Case ID: ill-ct-cl_2/html/0214-01.html
Source: Caselaw Access Project
Author: {"author": "", "license": "Public Domain", "url": "https://static.case.law/"}
Date Created: 2024-08-24T03:29:51.129683

E. H. Titus, Wilson H. Tucker and Samuel Ordway, Executors of the Last Will and Testament of Edward P. Hatch, Deceased, v. State of Illinois.
    
      Opinion filed November 10, 1913.
    
    1. Inheritance Tax — when award will be made. Where a final decision has been rendered by a court of competent jurisdiction in favor of a claimant seeking a refund of inheritance taxes erroneously paid, this Court will order a refund of the amount erroneously received by the State.
    Elmer E. Wagner, for Claimants.
    P. J. Lucey, Attorney General, and Arthur E. Eoy, Assistant Attorney General, for State.
   The record in this case shows that Edward P. Hatch, a resident of New York City, died on September 20, 1909, and among the assets of his estate were one thousand shares of the common stock of the Chicago and Great Western Railway Company. On February 16, 1911, the county judge of Cook County, on the recommendation of the appraiser theretofore appointed, fixed the inheritance tax in this State, in said estate, based on an appraisal of twenty-eight ($28.00) dollars per share as the value of the stock. It appears further, that the appraiser appraised and valued the stock as stock of the Chicago and Great Western Railroad Company instead of the Chicago & Great Western Railway Company, and at the time of the appraisal, the shares of stock of the former company were worth twenty-eight ($28.00) dollars per share and the stock of the latter company was worth but four ($4.00) dollars per share. In consequence of this appraisal, the value of the stock was fixed at twenty-eight thousand ($28,000.00) dollars, when it should have been fixed at four thousand ($4,000.00) dollars. Thereafter, for the purpose of securing the consent of the county treasurer to the transfer of the stock, the executors deposited with him a sum of money, and he applied a portion of the amount deposited, one hundred thirty dollars and fourteen cents ($130.14), to the payment of the tax as found by the county judge, and he then, out of said tax, paid to the State Treasurer, one hundred twenty-seven dollars andf fifty-four cents ($127.54).

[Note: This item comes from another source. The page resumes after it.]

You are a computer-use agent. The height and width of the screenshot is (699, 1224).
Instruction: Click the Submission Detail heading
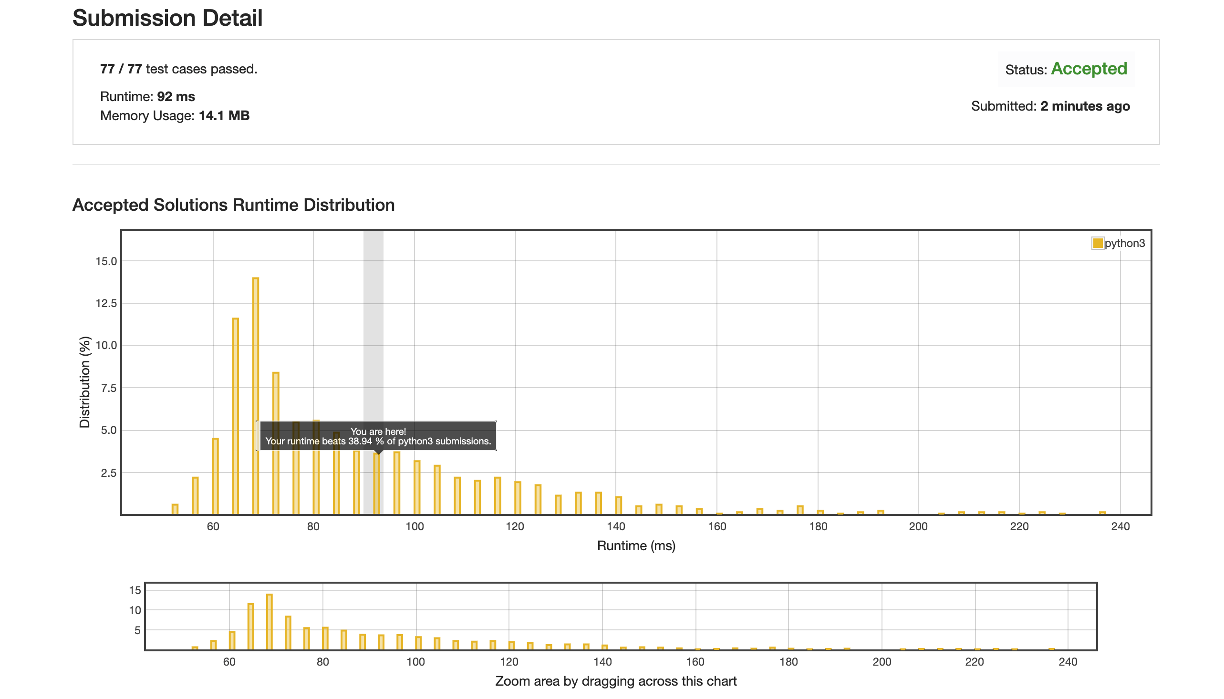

The claimants appealed from the finding of the county judge to the county court, and on September 1, 1911, the county court found that the said shares were erroneously appraised at twenty-eight thousand ($28,000.00) dollars, by the appraiser, and found further, that the value was four thousand ($4,000.00) dollars, instead of said twenty-eight thousand ($28,000.00) dollars, in consequence of which, all the several estates growing out of the estate of Edward P. Hatch, deceased, were exempt from taxation, and the court ordered, that the order fixing the tax entered February 16, 1911, be set aside and vacated, and that no tax be fixed as against the several estates. This is a final order of the county court from which no appeal has been taken.

This Court has heretofore held, that it has jurisdiction to pass upon claims of this character, and when, as in the case of Griffith v. State of Illinois, in which an opinion was filed in the October Term, 1910, there has been a final adjudication by a court of competent jurisdiction, that.a tax has been erroneously paid, this Court will order a refund of the amount received by the State.

In this case it appears that claimants have done all that the law requires of them, to secure the repayment of money paid by them. There is a final adjudication in the county court, the executors made demand! of both the State Treasurer and county treasurer for a refund under section 10 of the statute, and did not secure same and have started suit in this Court within the time required by law.

Under such state of facts, the Court finds that the claimants are entitled to repayment out of the State treasury of the money received', and it is accordingly ordered, that the claim be allowed in the sum of one hundred twenty-^seven dollars and fifty-four cents ($127.54).

Judge McMurdy took no part in the decision of this case.